Aim of the task - Print out each record below, unaltered and complete, without its images.

━━━━━ Extracted entries

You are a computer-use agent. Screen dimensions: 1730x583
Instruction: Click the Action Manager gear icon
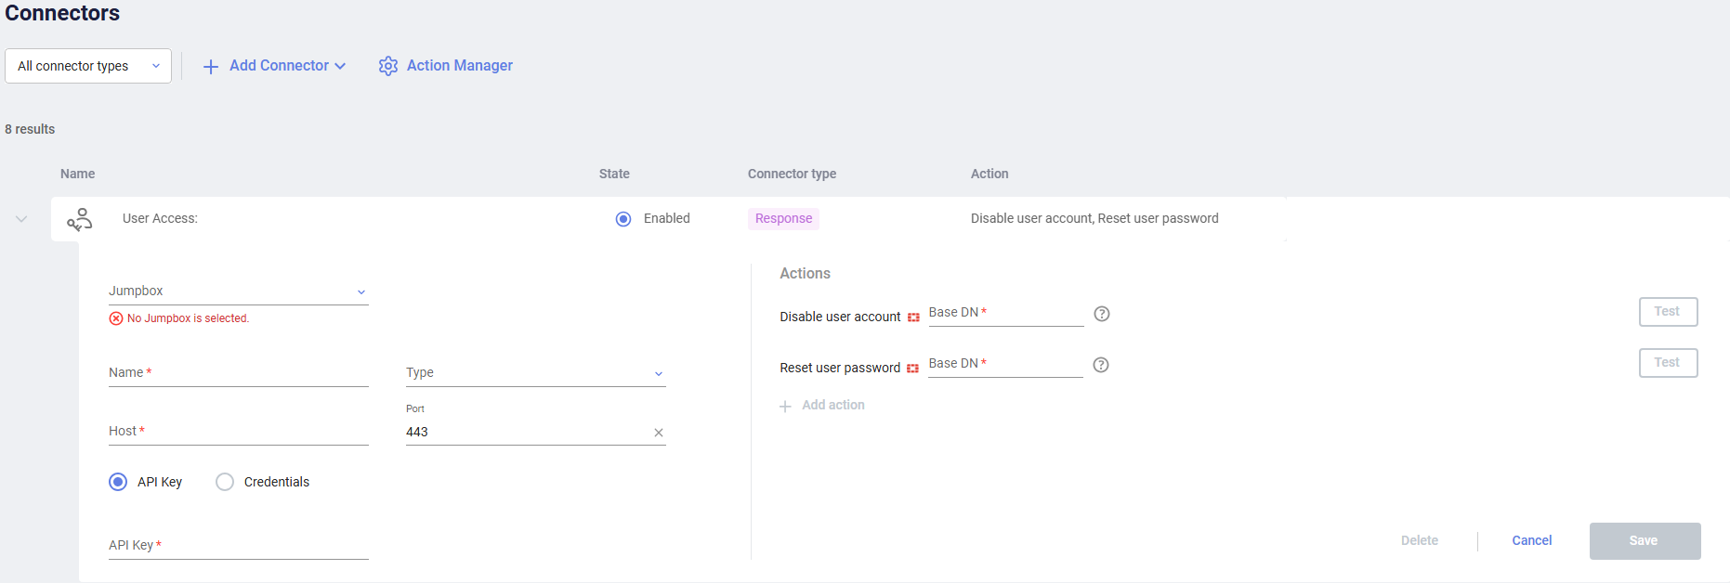pyautogui.click(x=388, y=66)
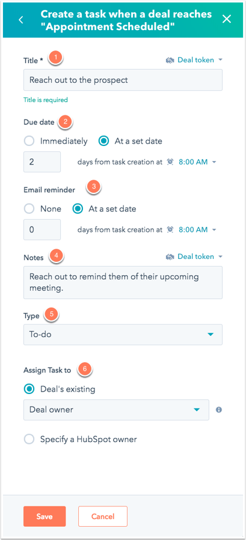246x540 pixels.
Task: Click the info icon next to Deal owner
Action: [x=218, y=410]
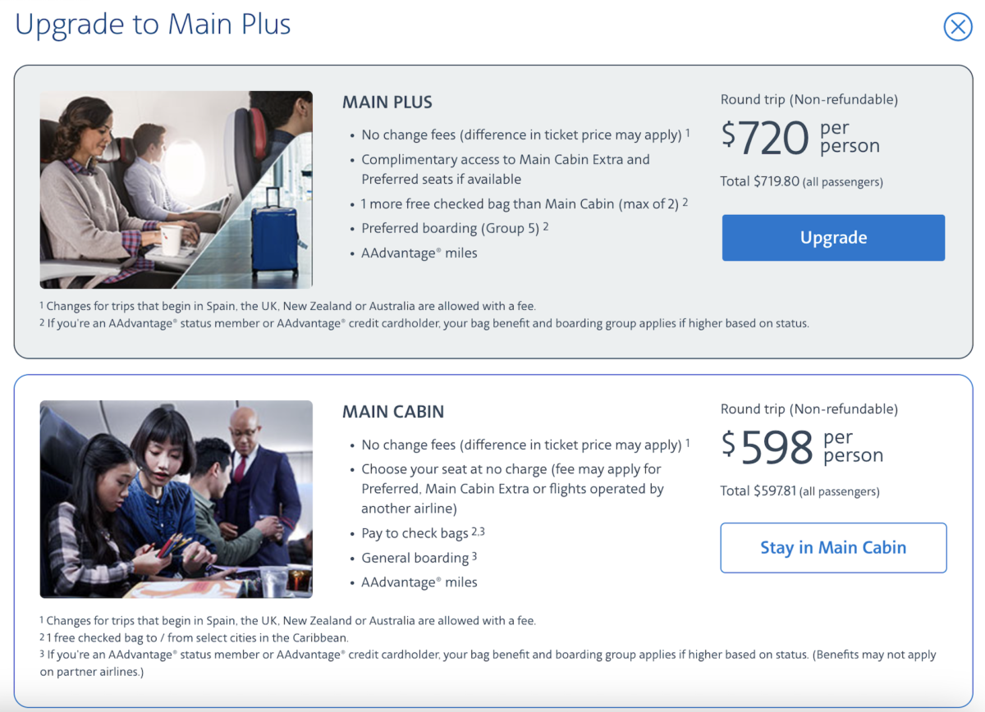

━━━━━━━━━━

Exercise result -
You are a computer-use agent. Screen dimensions: 1730x583
Instruction: Click the Action Manager gear icon
pyautogui.click(x=388, y=66)
246x540 pixels.
Task: Click the info icon next to Deal owner
Action: [x=218, y=410]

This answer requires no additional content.